Dans la nuit du lundi 3 novembre 2025, Denis Bouanga a gravé son nom en lettres d’or dans les annales du Los Angeles FC (LAFC) aux États-Unis. En inscrivant son 100e et 101e but sous les couleurs du club californien, il est devenu le premier joueur de l’histoire de la franchise à atteindre ce seuil mythique. Cette performance statistique n’est pas qu’un simple chiffre ; elle est la consécration d’une ascension fulgurante et d’une adaptation parfaite au football nord-américain.
Le parcours de Denis Bouanga, depuis ses débuts au FC Lorient B jusqu’à son statut actuel de meilleur buteur de tous les temps du LAFC, témoigne d’un mental d’acier. Ce qui distingue Bouanga, au-delà de son talent intrinsèque, c’est sa capacité à être décisif dans les moments cruciaux, une qualité qui transcende les championnats et les continents. Il incarne l’excellence du football gabonais sur la scène mondiale.
Toutefois, si son succès à l’étranger est une source de fierté nationale, il soulève également une question critique : comment le Gabon peut-il capitaliser sur cette excellence ? Bouanga est une référence absolue, un modèle de professionnalisme et de résilience pour la jeunesse sportive locale.

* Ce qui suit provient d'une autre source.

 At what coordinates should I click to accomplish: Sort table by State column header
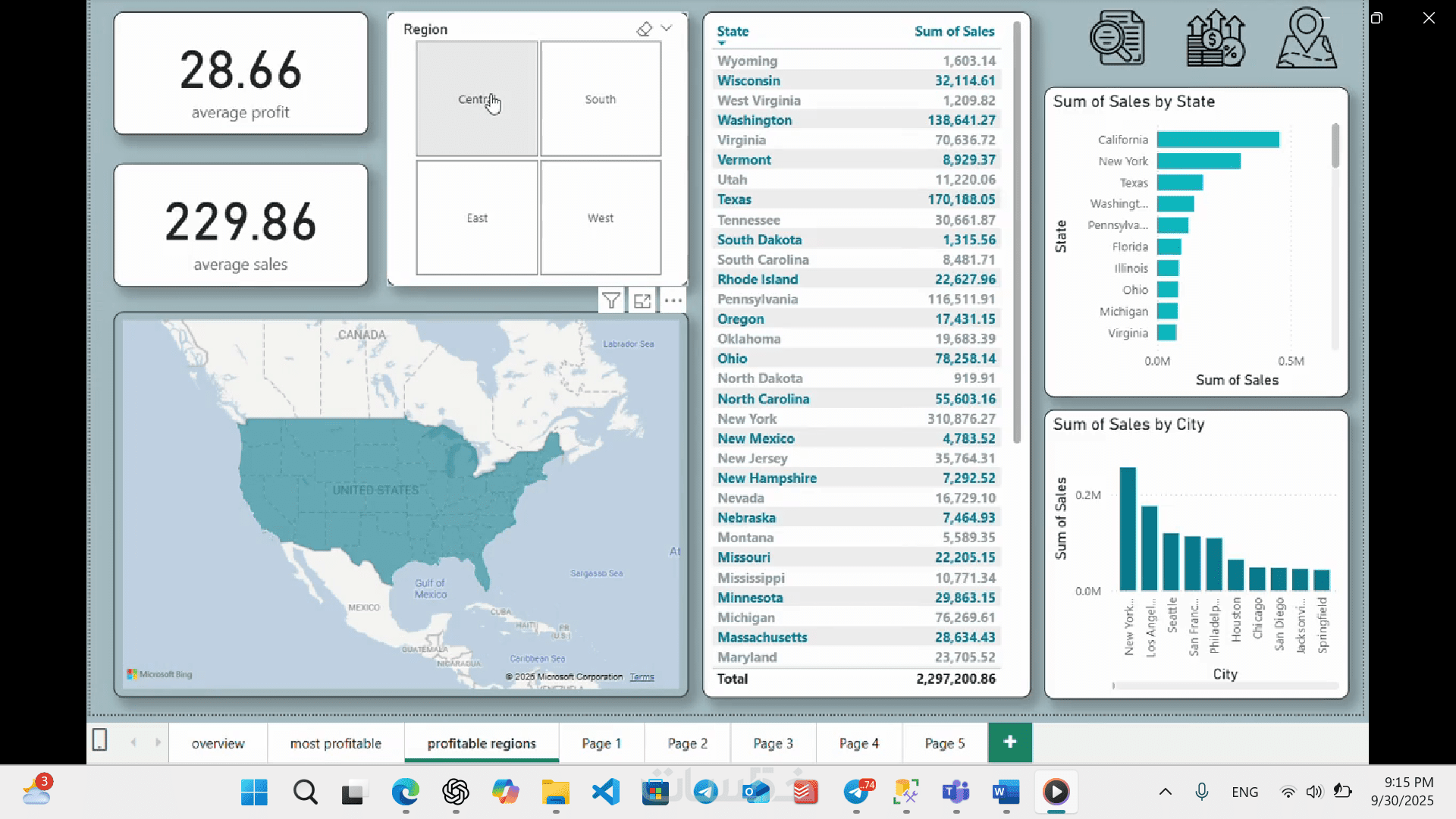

Il prouve qu’avec travail et mentalité, les barrières géographiques peuvent être franchies.
Le terme de « légende vivante » du LAFC est mérité. Il est le symbole que le travail acharné paie, peu importe le point de départ. Sa longévité au sommet d’un championnat en pleine expansion comme la MLS est la preuve de sa constance.
Ce centième but est un jalon qui doit servir de catalyseur pour le football gabonais. Il rappelle aux instances dirigeantes la nécessité de soutenir et d’accompagner les talents locaux pour qu’ils puissent atteindre, ou du moins s’approcher, de ce niveau de performance sur la scène internationale. Denis Bouanga est plus qu’un buteur ; il est un étalon de mesure de ce que le Gabon peut produire.